Serve this delicious recipe with your favorite sides.
FAQs
Can I use dried chickpeas instead of canned?
Yes, but soak and cook dried chickpeas separately beforehand, as they require much longer cooking time than canned ones.
Is this soup spicy?
The soup has mild warmth from curry powder and spices, but you can adjust heat by adding chili flakes or fresh chili to suit your taste.
PrintVegan Curry Lentil Soup Recipe
This Vegan Curry Lentil Soup is a hearty, flavorful, and creamy dish perfect for a comforting meal. Made with red lentils, garbanzo beans, and a rich blend of spices including curry powder and cumin, it offers a deliciously spiced and nourishing experience. The coconut milk adds a luscious creaminess while the fresh lime juice and cilantro garnish brighten the flavors. Quick to prepare and packed with protein and fiber, this soup is ideal for a wholesome vegan lunch or dinner.
- Prep Time: 10 minutes
- Cook Time: 15 minutes
- Total Time: 25 minutes
- Yield: 4 servings 1x
- Category: Soup
- Method: Stovetop
- Cuisine: Indian-inspired
- Diet: Vegan
Ingredients
Main Ingredients
- 1 tablespoon olive oil
- 1 yellow onion, diced
- 6 cloves garlic, minced
- 1 tablespoon curry powder
- 1 teaspoon cumin
- 1/2 teaspoon ground ginger
- 1/4 teaspoon ground cinnamon
- 1 cup split red lentils
- 1 (15 oz.) can garbanzo beans, drained
- 1 (13.5 oz.) can full fat coconut milk
- 32 oz. vegetable broth
- juice of 1 lime (about 2 tablespoons)
- Kosher salt, to taste
- fresh cracked pepper, to taste
- fresh chopped cilantro for garnish
Instructions
- Sauté onions: Heat olive oil in a dutch oven over medium heat. Add diced onions along with a pinch of kosher salt and freshly cracked black pepper. Sauté for 3-4 minutes, stirring frequently, until the onions become translucent and fragrant.

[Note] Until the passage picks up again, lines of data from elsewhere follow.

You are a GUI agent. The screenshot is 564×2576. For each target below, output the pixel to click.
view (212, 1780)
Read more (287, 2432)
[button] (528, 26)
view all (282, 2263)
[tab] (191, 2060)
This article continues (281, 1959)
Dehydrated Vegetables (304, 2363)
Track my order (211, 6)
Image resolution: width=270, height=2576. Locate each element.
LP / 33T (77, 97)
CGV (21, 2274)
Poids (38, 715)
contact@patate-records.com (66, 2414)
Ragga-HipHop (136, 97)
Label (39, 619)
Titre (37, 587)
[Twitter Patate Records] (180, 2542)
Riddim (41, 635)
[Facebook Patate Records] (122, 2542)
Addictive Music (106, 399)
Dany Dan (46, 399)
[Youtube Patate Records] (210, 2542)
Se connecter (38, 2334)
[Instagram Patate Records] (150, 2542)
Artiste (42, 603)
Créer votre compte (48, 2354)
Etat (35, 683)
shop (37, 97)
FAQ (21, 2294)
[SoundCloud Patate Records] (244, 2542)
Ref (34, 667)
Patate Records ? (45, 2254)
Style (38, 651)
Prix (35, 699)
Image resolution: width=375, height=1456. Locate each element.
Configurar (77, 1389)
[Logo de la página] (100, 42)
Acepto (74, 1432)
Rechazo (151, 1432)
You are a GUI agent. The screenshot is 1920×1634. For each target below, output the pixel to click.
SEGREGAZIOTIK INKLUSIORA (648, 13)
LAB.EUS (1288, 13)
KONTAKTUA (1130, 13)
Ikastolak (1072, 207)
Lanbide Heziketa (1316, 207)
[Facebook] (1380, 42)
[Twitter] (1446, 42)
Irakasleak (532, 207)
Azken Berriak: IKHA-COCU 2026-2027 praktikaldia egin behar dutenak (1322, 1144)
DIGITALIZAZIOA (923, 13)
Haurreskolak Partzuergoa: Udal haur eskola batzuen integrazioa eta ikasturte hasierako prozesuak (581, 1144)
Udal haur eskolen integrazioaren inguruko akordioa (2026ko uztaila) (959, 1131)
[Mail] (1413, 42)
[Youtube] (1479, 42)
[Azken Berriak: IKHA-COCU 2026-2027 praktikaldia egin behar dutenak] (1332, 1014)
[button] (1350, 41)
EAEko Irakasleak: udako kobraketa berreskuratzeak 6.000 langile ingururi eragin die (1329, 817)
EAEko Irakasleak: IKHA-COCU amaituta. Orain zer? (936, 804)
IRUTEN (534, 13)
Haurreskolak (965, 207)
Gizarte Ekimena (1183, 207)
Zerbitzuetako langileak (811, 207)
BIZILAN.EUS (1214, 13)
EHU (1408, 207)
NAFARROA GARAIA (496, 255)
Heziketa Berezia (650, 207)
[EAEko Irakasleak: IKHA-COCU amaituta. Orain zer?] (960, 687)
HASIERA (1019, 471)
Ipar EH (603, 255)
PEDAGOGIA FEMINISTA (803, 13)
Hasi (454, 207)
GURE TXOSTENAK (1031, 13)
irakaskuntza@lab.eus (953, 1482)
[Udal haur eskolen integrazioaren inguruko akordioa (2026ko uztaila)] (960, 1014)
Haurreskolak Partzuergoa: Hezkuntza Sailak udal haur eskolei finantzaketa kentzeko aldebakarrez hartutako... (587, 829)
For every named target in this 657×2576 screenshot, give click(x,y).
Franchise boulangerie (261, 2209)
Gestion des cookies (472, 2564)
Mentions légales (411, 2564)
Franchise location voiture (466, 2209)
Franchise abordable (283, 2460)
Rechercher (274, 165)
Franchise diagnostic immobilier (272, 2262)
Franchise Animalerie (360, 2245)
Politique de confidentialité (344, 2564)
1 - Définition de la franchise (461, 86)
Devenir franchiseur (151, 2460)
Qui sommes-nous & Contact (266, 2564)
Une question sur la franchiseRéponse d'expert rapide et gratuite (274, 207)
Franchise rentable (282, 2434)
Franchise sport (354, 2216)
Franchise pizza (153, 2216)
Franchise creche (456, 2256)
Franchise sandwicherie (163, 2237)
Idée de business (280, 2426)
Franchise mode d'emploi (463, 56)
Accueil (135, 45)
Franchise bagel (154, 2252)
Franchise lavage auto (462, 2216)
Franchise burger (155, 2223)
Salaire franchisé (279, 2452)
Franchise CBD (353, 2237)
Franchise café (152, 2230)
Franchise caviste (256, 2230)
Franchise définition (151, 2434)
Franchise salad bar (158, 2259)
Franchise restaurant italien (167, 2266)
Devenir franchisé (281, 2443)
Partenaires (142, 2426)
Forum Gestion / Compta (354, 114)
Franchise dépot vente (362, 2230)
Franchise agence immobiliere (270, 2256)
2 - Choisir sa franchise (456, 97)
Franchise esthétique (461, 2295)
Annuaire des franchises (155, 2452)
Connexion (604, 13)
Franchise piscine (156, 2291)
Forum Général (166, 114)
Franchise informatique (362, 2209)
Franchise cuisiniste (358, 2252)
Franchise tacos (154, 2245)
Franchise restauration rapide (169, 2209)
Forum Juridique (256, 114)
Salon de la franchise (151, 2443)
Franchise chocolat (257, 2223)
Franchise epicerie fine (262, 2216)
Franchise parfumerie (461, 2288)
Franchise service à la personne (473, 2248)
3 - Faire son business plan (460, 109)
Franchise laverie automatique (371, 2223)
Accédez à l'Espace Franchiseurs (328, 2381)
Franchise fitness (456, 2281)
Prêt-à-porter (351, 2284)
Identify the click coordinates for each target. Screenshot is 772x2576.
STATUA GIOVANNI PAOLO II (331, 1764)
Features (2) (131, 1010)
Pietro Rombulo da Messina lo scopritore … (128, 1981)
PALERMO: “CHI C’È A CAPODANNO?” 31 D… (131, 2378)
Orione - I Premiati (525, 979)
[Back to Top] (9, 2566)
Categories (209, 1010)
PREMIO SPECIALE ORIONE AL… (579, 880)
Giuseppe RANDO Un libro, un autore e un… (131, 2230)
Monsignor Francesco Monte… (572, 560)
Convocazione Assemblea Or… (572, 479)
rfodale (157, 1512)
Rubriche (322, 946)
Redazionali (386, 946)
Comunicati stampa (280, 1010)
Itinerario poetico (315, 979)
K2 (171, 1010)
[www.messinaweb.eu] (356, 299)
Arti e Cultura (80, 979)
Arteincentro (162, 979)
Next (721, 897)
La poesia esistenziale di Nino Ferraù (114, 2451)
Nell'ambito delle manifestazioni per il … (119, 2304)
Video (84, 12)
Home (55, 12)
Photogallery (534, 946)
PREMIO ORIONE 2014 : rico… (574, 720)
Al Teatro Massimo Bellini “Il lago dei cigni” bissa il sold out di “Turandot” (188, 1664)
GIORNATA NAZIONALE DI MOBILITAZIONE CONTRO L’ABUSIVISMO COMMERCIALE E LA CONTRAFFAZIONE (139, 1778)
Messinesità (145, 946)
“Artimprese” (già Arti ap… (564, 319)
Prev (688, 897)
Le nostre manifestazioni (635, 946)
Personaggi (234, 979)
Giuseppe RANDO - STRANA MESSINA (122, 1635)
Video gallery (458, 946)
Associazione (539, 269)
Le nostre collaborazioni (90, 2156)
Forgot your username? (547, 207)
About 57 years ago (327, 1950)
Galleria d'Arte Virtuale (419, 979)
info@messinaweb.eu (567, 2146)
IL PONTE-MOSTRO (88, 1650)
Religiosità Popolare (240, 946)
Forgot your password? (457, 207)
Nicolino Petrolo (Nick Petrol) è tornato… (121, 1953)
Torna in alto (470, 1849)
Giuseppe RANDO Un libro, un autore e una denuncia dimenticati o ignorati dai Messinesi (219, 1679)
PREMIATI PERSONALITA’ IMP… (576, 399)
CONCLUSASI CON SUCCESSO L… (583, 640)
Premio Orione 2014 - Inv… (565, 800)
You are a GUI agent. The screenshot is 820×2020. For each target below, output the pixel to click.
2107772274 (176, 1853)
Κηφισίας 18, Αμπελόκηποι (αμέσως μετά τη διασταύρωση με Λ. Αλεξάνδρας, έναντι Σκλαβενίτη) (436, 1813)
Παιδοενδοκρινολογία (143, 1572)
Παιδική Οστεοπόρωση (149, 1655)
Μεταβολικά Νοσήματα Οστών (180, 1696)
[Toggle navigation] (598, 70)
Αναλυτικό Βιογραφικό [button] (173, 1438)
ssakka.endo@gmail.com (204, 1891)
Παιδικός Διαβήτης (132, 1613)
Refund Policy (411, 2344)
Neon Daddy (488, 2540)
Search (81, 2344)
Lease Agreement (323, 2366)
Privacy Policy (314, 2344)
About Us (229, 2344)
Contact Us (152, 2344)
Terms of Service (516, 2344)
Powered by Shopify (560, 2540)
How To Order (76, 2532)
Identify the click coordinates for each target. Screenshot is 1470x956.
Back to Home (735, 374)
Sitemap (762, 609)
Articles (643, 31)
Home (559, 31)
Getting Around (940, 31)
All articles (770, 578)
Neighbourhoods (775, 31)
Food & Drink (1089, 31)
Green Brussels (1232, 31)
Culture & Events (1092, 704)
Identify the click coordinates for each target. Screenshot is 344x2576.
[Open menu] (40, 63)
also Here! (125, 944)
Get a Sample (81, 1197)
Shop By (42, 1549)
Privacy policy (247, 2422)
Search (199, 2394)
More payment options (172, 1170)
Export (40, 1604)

- Add spices and garlic: Stir in the minced garlic, curry powder, cumin, ground ginger, and cinnamon. Cook for about 1 minute while stirring constantly to toast the spices and release their aromas.
- Deglaze the pan: Add a splash of vegetable broth to the pot and use a wooden spoon to scrape up any browned bits stuck to the bottom. This adds extra flavor to the soup base.
- Add legumes and liquids: Add the drained chickpeas, split red lentils, full-fat coconut milk, and the remaining vegetable broth. Stir everything together well to combine all ingredients evenly.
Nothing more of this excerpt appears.